Given request A -
Reproduce the records verbatim from the line containing "The width and" up to and including the final line of the records, leaving out the pictures.

= David Michael Slater =

American author and educator

David Michael Slater (born May 8, 1970) is an American author and former educator who has written picture books, young-adult fiction, adult fiction, and nonfiction. Born in Pittsburgh, Pennsylvania, his works include The Book of Nonsense, The Boy & the Book, We're Doing It Wrong, and The Vanishing.

==Early life and education==

Slater grew up in the Squirrel Hill neighborhood of Pittsburgh, across from the Tree of Life synagogue. Following the 2018 Pittsburgh synagogue shooting, he wrote a first-person essay for the Associated Press about his connection to the neighborhood and the attack.

Slater earned a bachelor's degree from the University of Michigan in 1992, a master's degree from Carnegie Mellon University in 1994, and a Master of Arts in Teaching from Lewis & Clark College in 1995.

Given request B -
Write the next part of the biography of David Michael Slater, continuing after its final sentence.

Exercise data -
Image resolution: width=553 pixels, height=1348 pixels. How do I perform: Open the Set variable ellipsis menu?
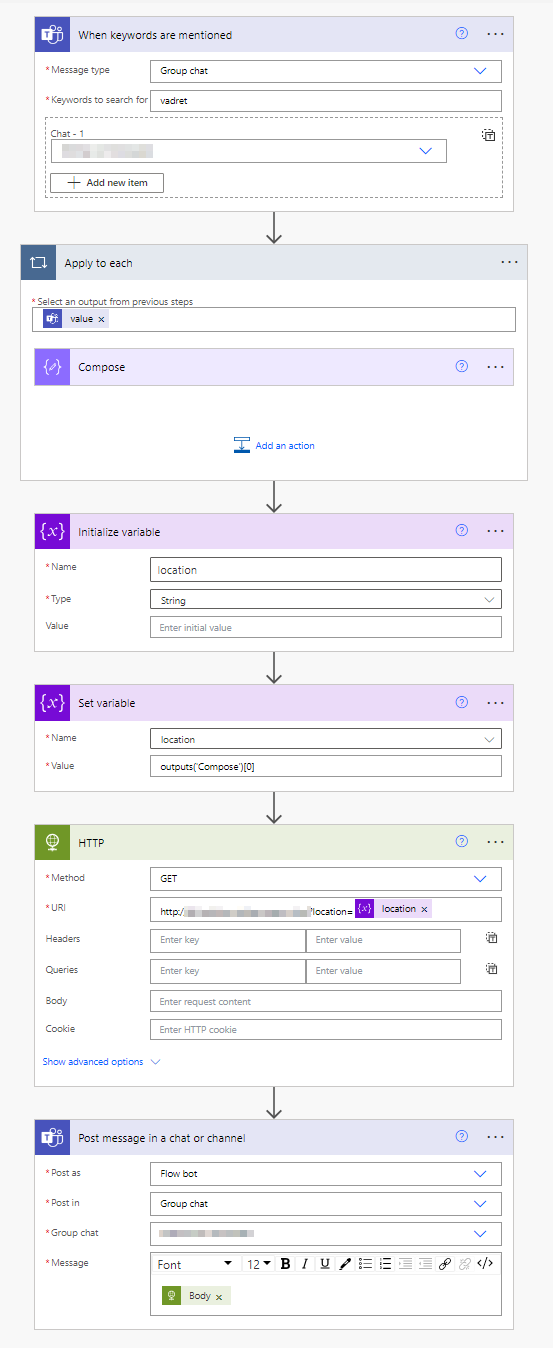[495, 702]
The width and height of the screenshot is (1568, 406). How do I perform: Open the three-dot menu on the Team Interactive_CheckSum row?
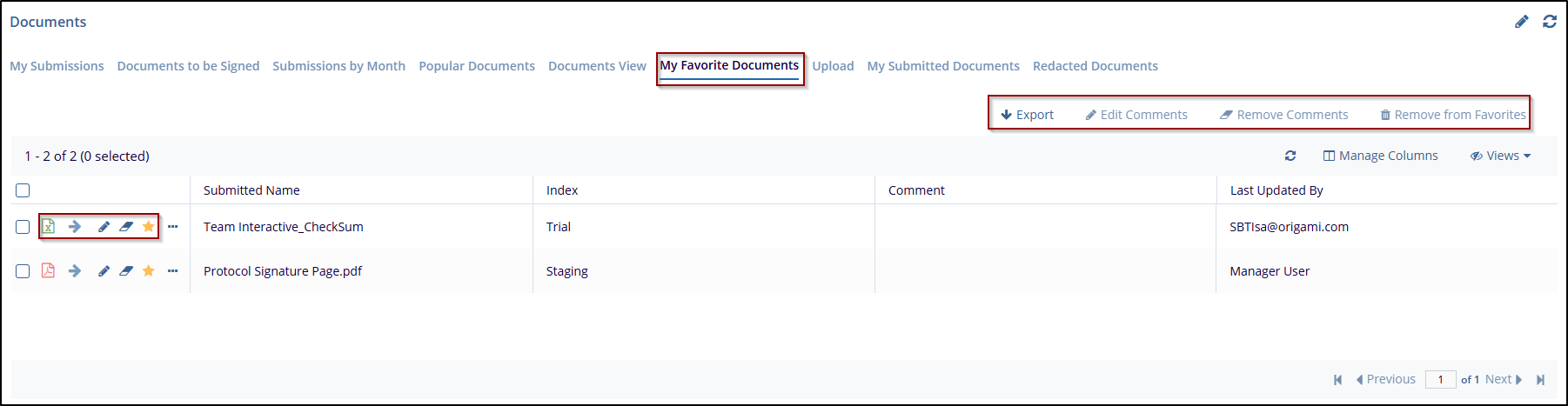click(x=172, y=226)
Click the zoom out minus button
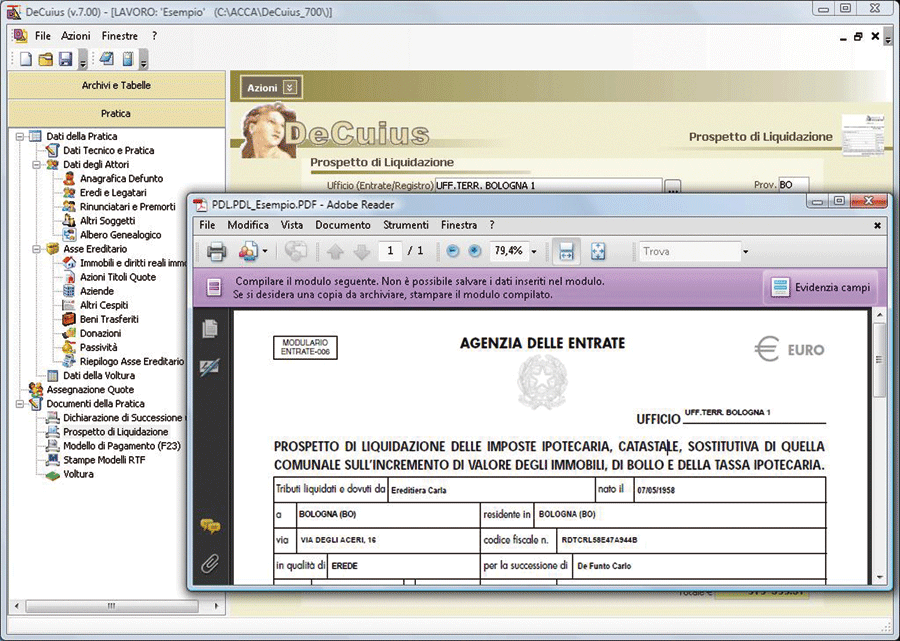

Expected output A -
The width and height of the screenshot is (1568, 406). How do I perform: Open the three-dot menu on the Team Interactive_CheckSum row?
click(x=172, y=226)
Click the zoom out minus button

Expected output B -
==Career==

Slater worked as a middle-school teacher in Beaverton, Oregon, while beginning his writing career. In 2012, he was named Educator of the Year by the City of Beaverton. In a 2009 review, Portland Monthly described The Book of Nonsense as his first young-adult novel and praised his handling of its flawed protagonists. The novel, which draws on the fiction of Jorge Luis Borges, was also reviewed in the academic journal Variaciones Borges. Reviewer Mark Frisch discussed its references to "The Library of Babel" and other Borges stories, as well as its treatment of sibling rivalry and family relationships.

Slater later wrote the wordless picture books The Bored Book and The Boy & the Book. Publishers Weekly reviewed both works, describing the latter as a story whose apparent lesson about handling books develops into one about compassion. Kirkus Reviews called The Boy & the Book a well-made depiction of a child's first experience of reading.

Bigfoot, the first book in Slater's Mysterious Monsters series, received a bronze medal for juvenile fiction in the 2018 Independent Publisher Book Awards.

His education book We're Doing It Wrong: 25 Ideas in Education That Just Don't Work—And How to Fix Them was the subject of a 2018 author event carried by C-SPAN.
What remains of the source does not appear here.